The independent Investigative team consisting of Mr. Chris Cobb-Smith and myself was contacted by Atty. Harry Roque of Centerlaw for the purpose of an independent account based on forensic evidence on behalf of the victims. The mission was conducted in partnership with the Commission on Human Rights which has the constitutional mandate to conduct investigations of human rights involving civil and political rights.
The team arrived in Cotabato City on November 29, 2009 and returned to Manila on December 7. We stayed in the area gathering information from direct inspection, talking to relatives, potential witnesses, law enforcement officers and Civil Society activists. This is by no means an exhaustive account of the reconstruction of the facts since for the time being we have not received all documentation collected by different agencies.
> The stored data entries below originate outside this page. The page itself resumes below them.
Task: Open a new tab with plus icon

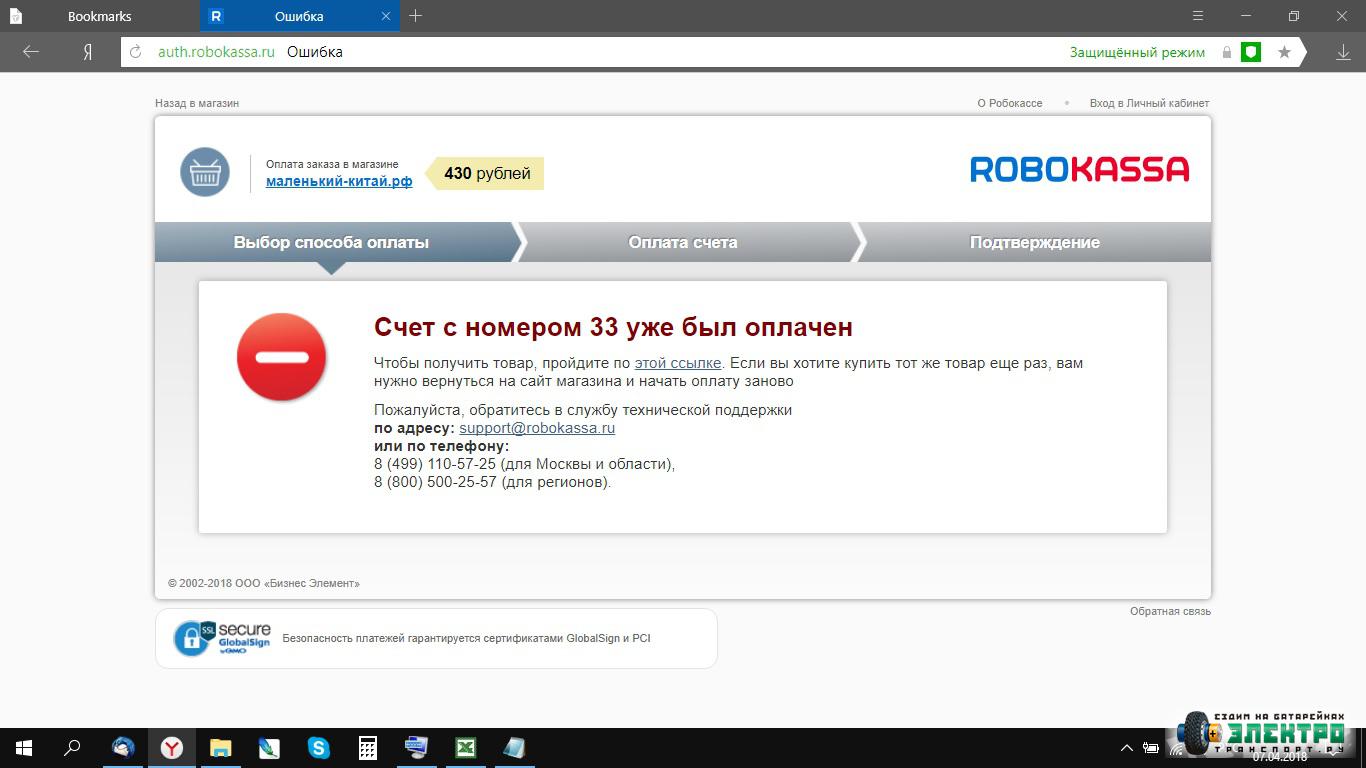Action: point(416,16)
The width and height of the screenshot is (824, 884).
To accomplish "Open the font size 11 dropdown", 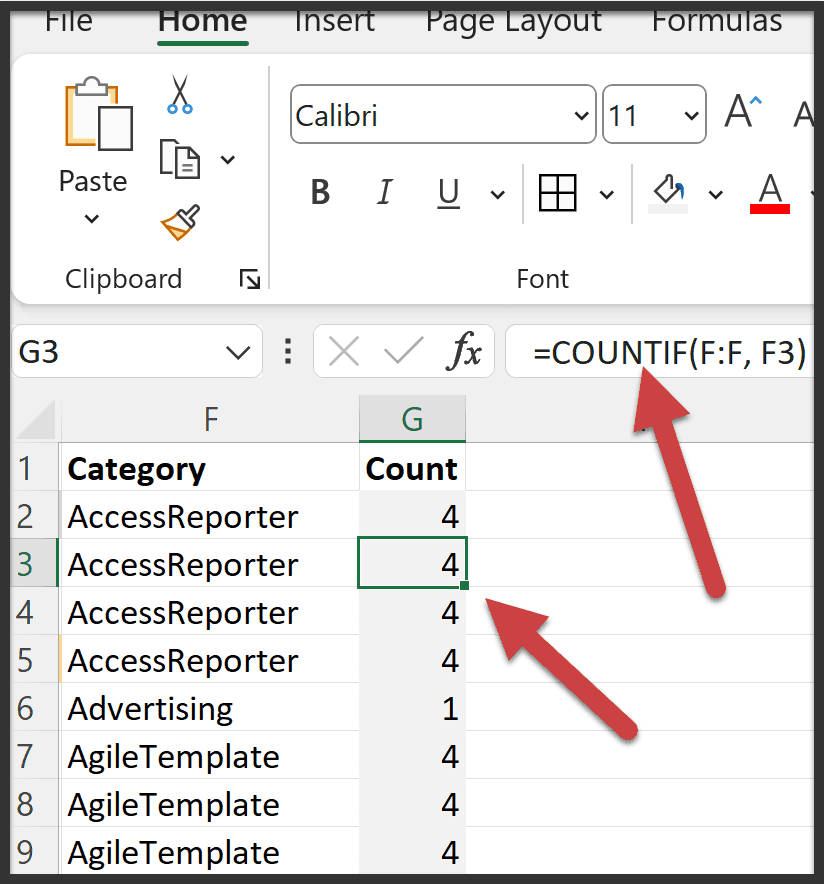I will (690, 116).
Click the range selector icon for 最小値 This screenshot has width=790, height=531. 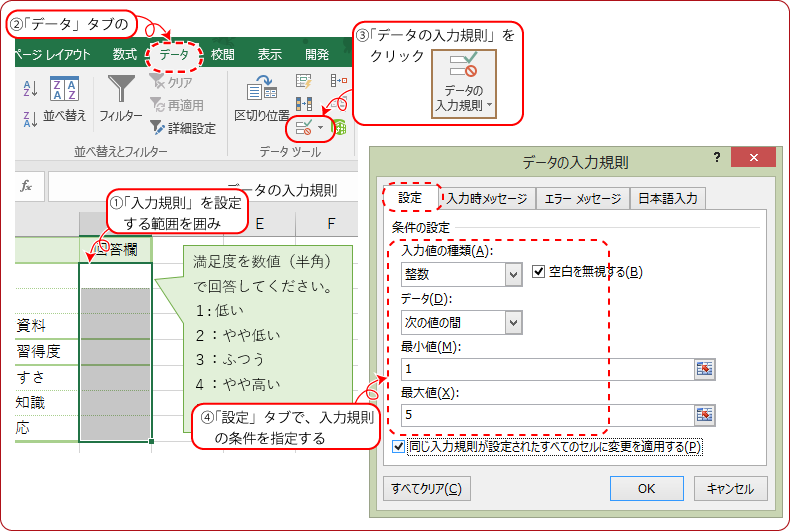(x=705, y=369)
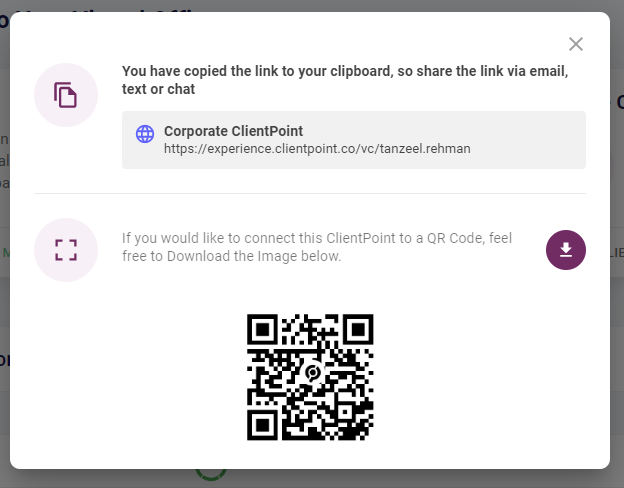624x488 pixels.
Task: Click QR code's top-left finder square
Action: pyautogui.click(x=262, y=329)
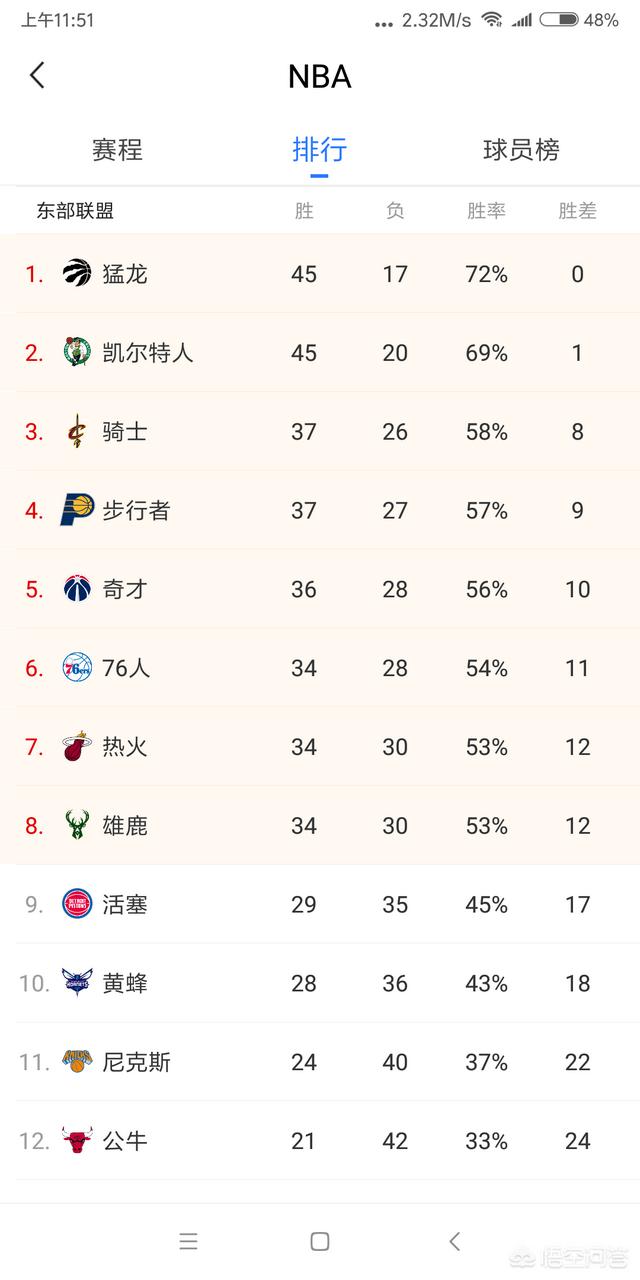
Task: Tap the 76ers (76人) team logo
Action: (77, 668)
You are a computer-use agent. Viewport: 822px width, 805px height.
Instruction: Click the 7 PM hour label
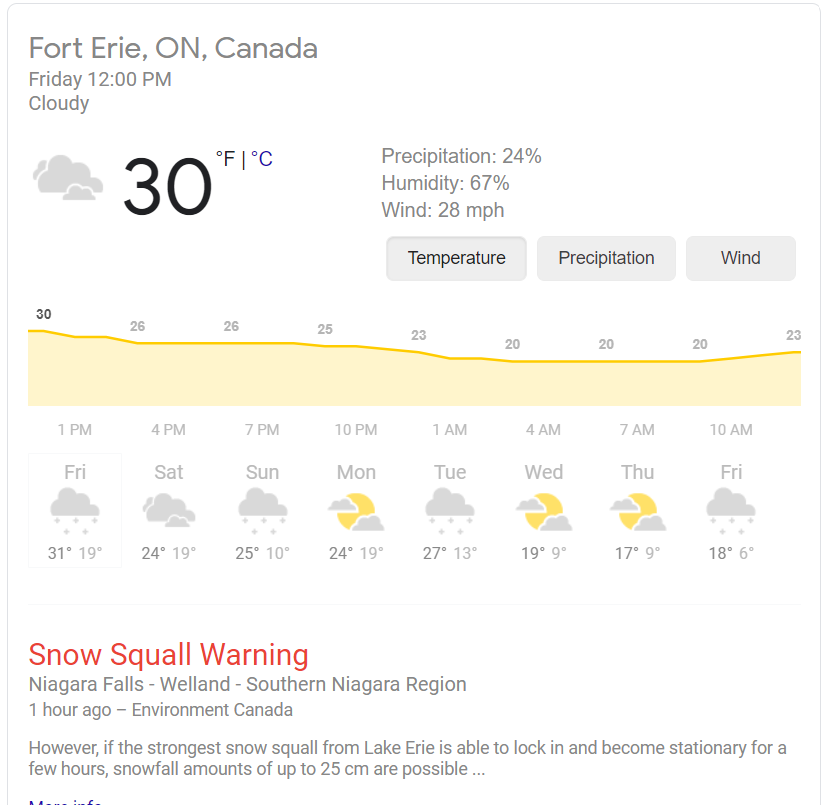click(262, 430)
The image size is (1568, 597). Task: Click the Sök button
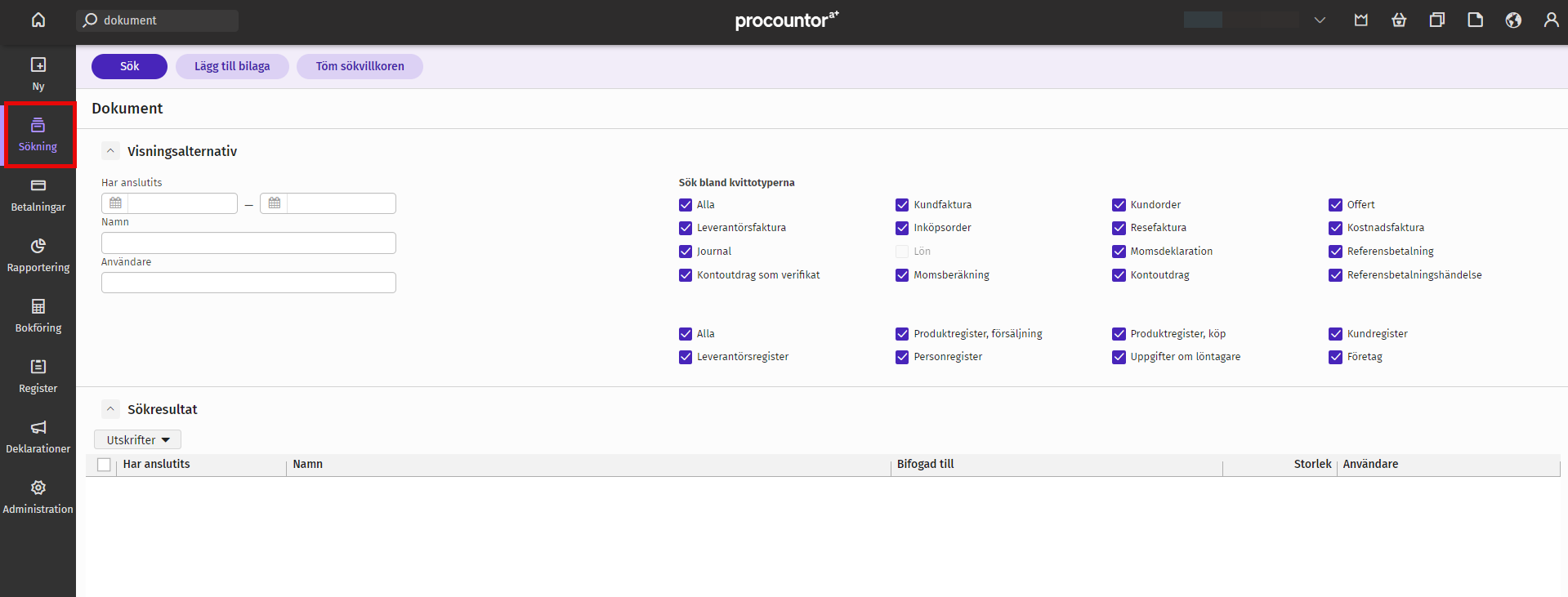[129, 66]
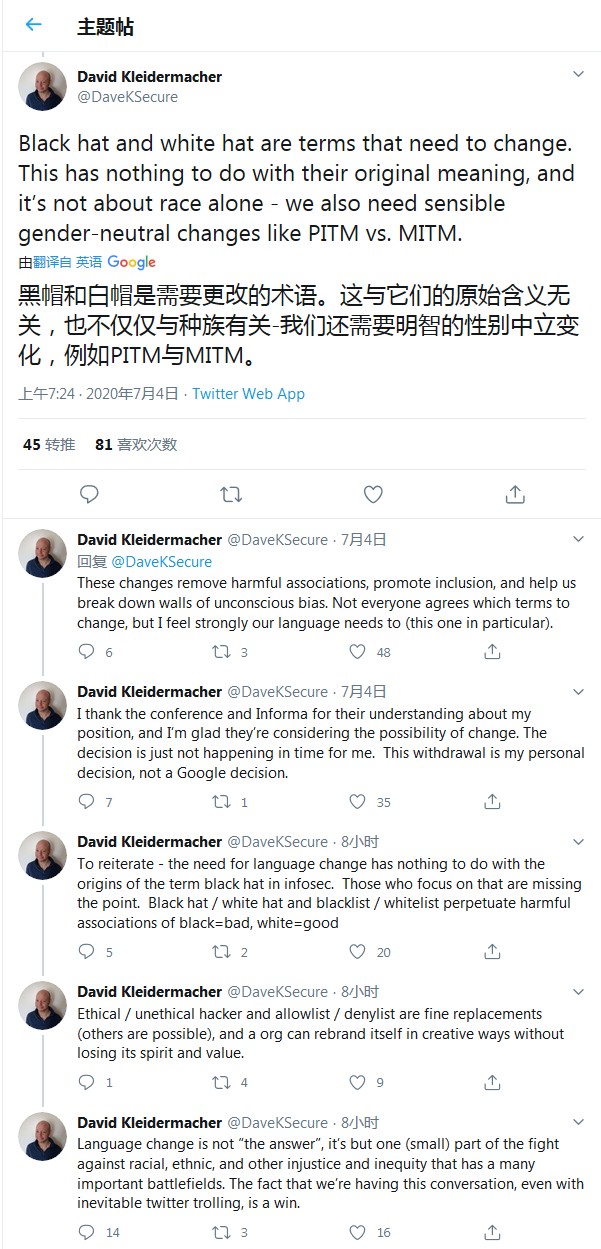Share the main tweet via share icon

tap(515, 494)
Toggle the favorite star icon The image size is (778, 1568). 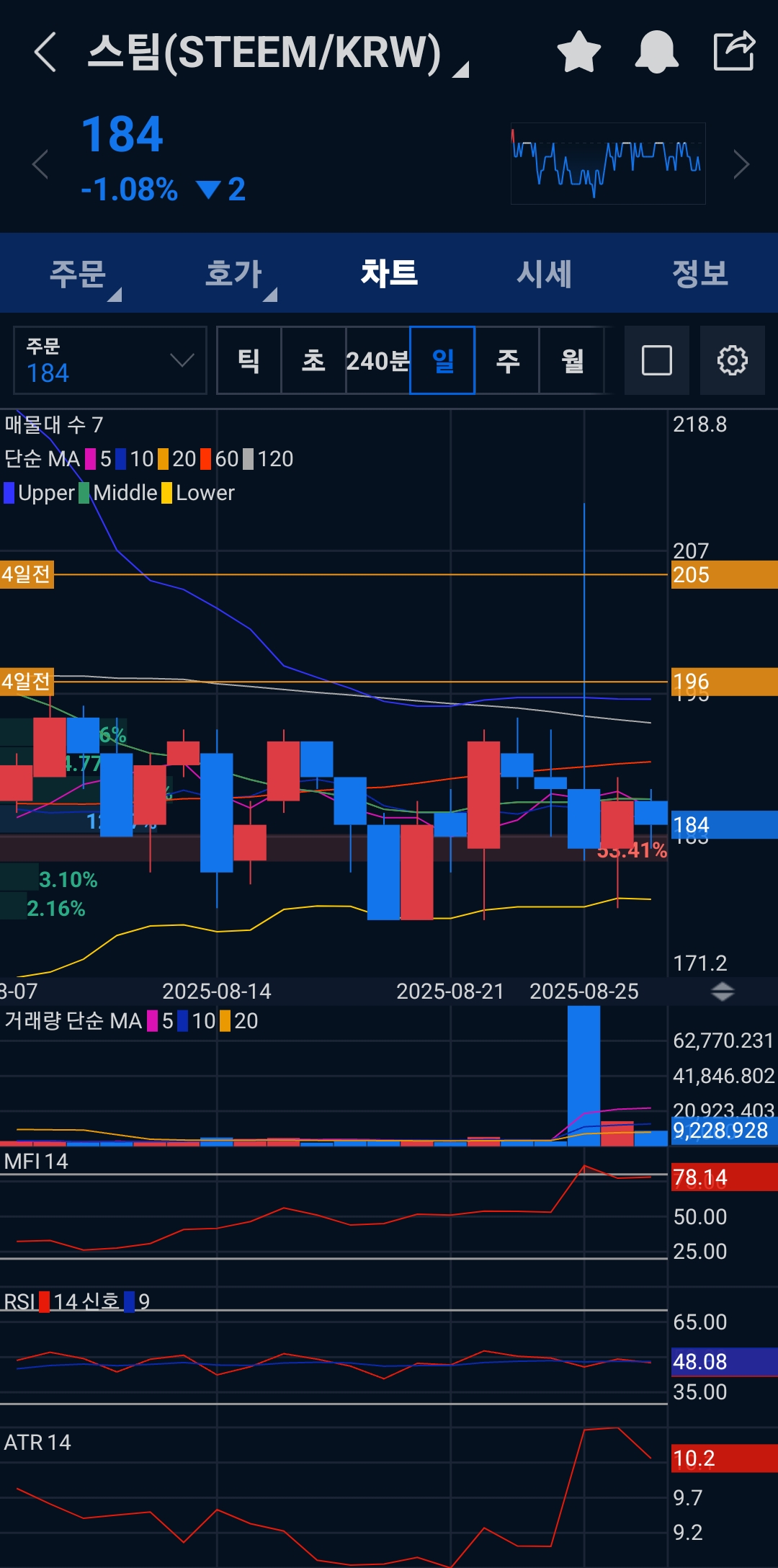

Our visit however allowed us to have a better understanding of the circumstances in which the crime occurred as well as allow us to piece together some factual information presented in this briefing.

INTERVIEWS
During our time in the area we were able to talk to members of the PNP, victim families, confidential sources and Civil Society organizations.

SITE INSPECTION
The site where 57 bodies were recovered the previous week is located on the top a small hill some three kilometers from the main highway at Barangay San Juan y Ampatuan city.
The site occupies an area of some 500 square meters were three graves of various dimensions were excavated. Upon arrival the site still shown large heaps of dirt extracted during the excavation of the graves and a large number of personal artifacts, car pieces, newspapers and assorted rubbish strewn across the surface. It was cleared that the site had been severely disturbed since discovery and a number of artifacts, primarily recovery by-products such as gloves, empty water bottles and the like, were added.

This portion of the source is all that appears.